Caro Export : Dal Rapporto SACE si delinea il profilo delle esportazioni del Made in Italy tra crisi e rincari

Di Antonia De La Vega 4 minuti di lettura
Made in italy import e export

Un ottimo strumento per le aziende che esportano all’estero prodotti del Made in Itali è il Rapporto sul “Caro Export” di SACE che delinea tra ombre vecchie e nuove per l’economia globale e tra i problemi geopolitici evidenti (una lunga ondata di Covid e problemi di approvvigionamento, insieme a tensioni RUSSIA – UCRAINA) il futuro dell’economia italiana.

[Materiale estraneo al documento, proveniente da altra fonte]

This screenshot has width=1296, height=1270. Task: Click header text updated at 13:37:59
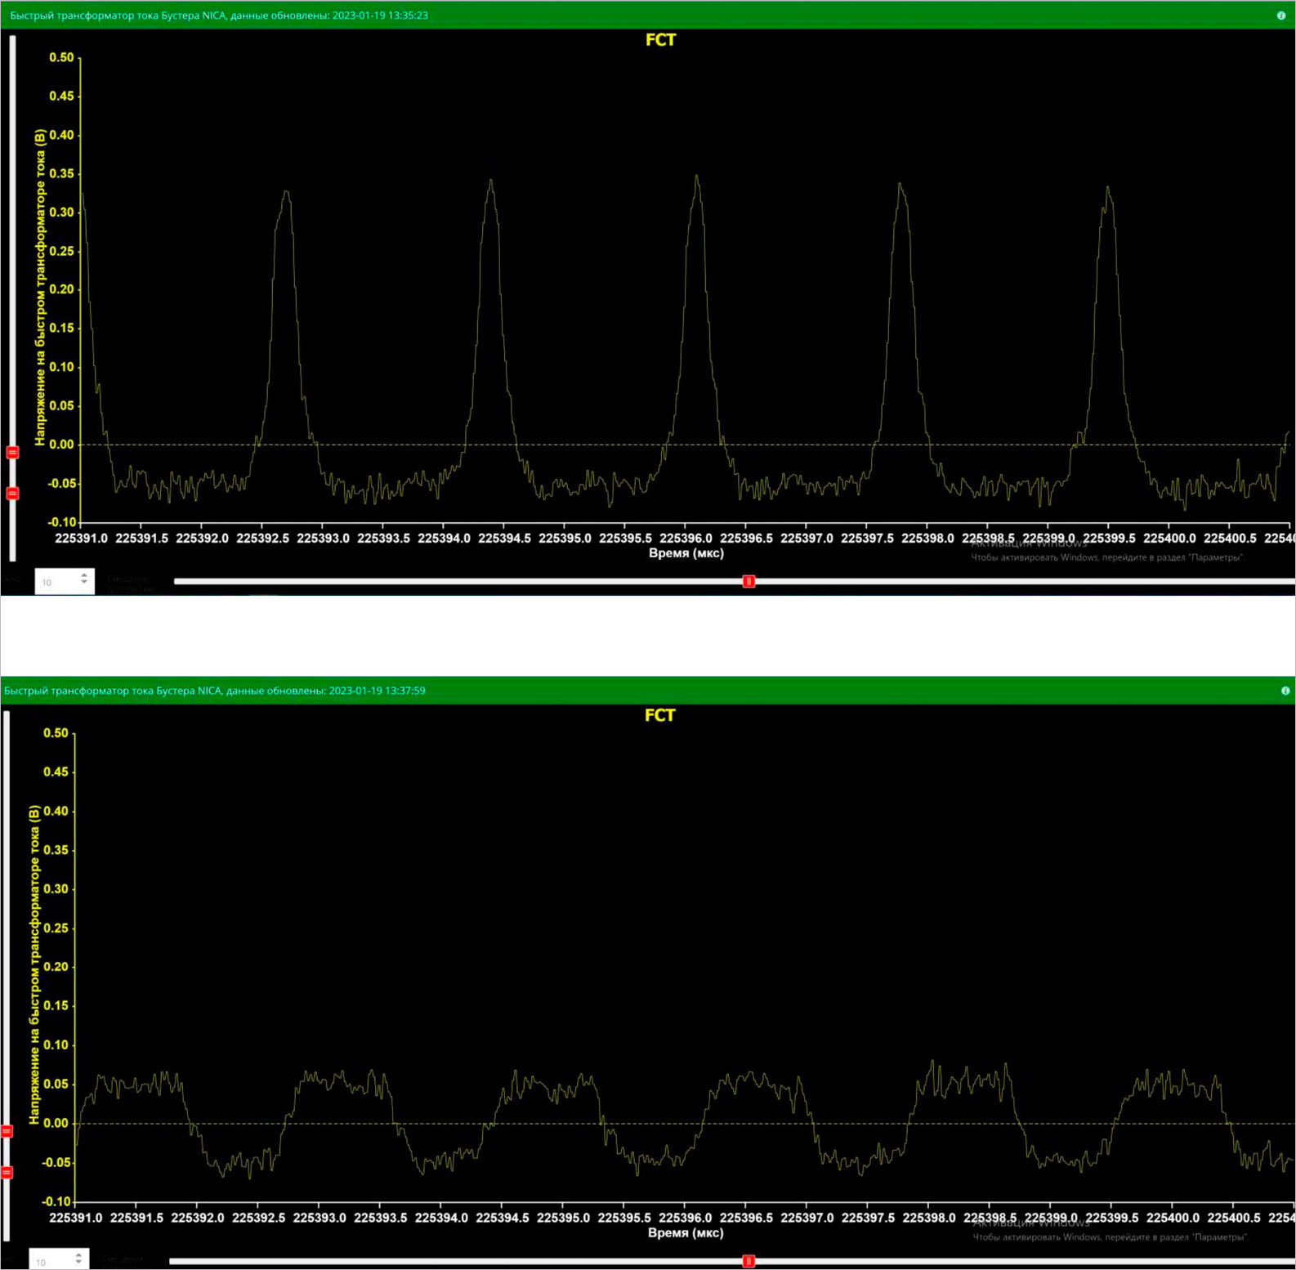(x=215, y=691)
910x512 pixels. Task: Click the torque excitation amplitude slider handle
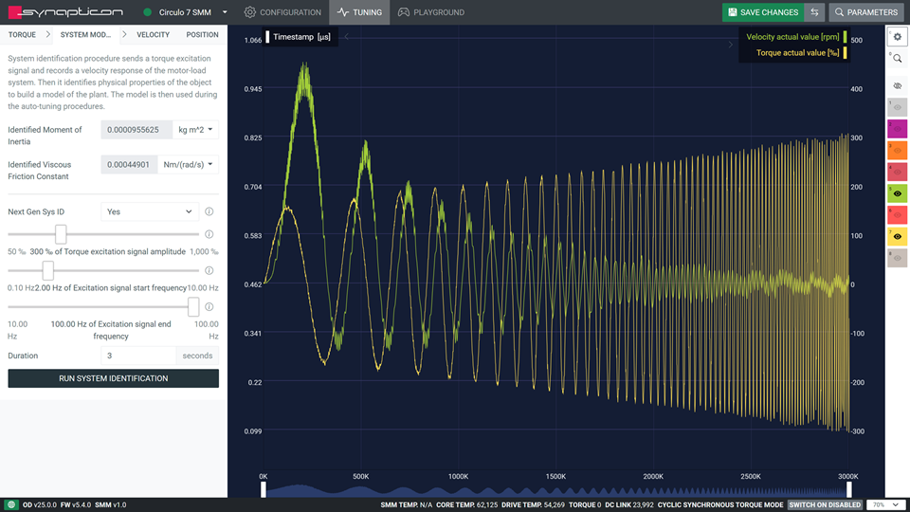tap(61, 234)
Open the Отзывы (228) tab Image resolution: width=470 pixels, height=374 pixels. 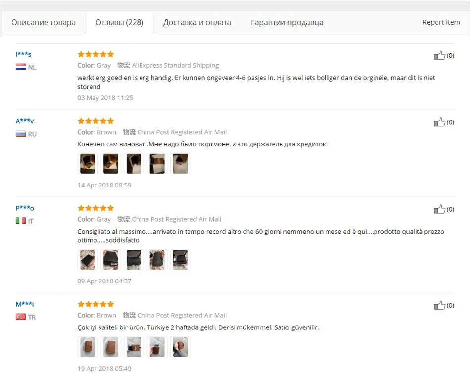pos(120,22)
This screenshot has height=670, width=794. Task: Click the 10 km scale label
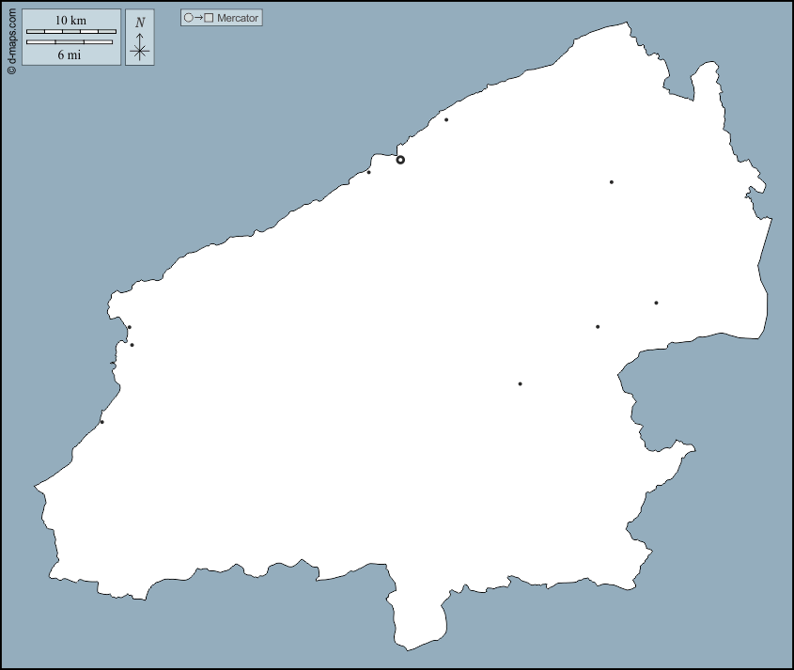click(70, 20)
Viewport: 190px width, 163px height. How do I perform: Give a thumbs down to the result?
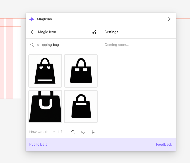click(x=84, y=132)
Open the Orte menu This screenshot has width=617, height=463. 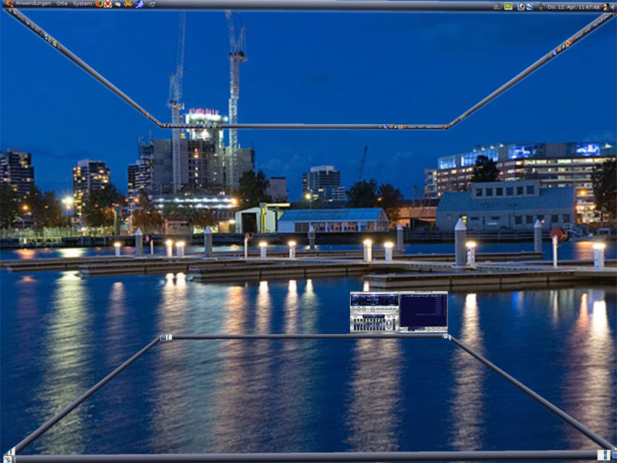[62, 4]
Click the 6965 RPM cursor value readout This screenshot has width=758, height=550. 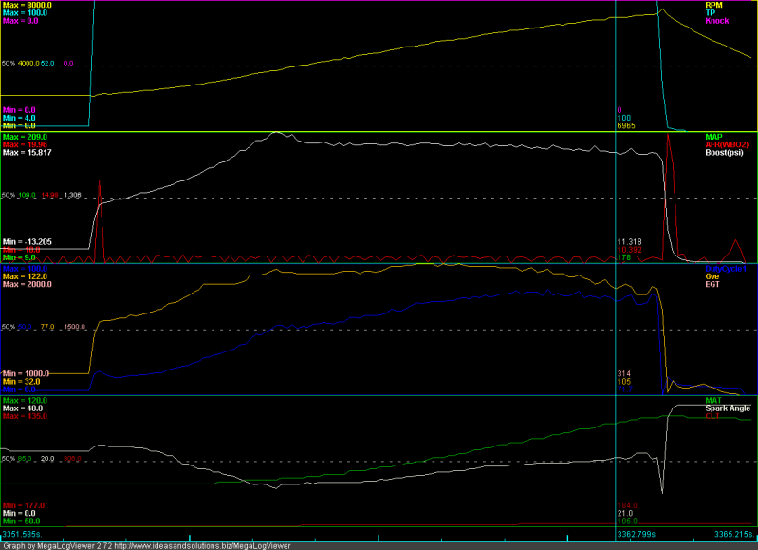pos(626,125)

Una storia di Export e della resilienza delle aziende Made in Italy

Riportiamo l’esaustiva introduzione al Rapporto: “Prezioso e di grande importanza, come sempre, ma quest’anno anche e soprattutto costoso: questo secondo SACE è “Caro export”, per evidenziare la complessità delle scelte delle imprese italiane legate ai listini delle vendite estere. Le tensioni geopolitiche innescate dall’invasione dell’Ucraina da parte della Russia alimentano nuove ombre sull’economia globale, ancora alle prese con l’onda lunga del Covid e le conseguenti criticità di approvvigionamento delle materie prime. Tra gli effetti di questo scenario in continua evoluzione, in particolare nel contesto europeo, la forte impennata dei prezzi sta gravando sull’operatività delle imprese lungo l’intera filiera del valore e sulla capacità di spesa delle famiglie. Se il “Caro export” spingerà il valore del Made in Italy quest’anno, nel 2023 con le cautele del caso e in un contesto ancora incerto, sarà la resilienza delle nostre imprese a dare impulso alle vendite oltreconfine, grazie anche al supporto sempre più ampio di SACE. In quest’ottica il Rapporto Export vuole rappresentare una guida per le imprese italiane, alla prova delle sfide globali, nella ricerca di mercati – anche di approvvigionamento – per un posizionamento internazionale più solido e diversificato”.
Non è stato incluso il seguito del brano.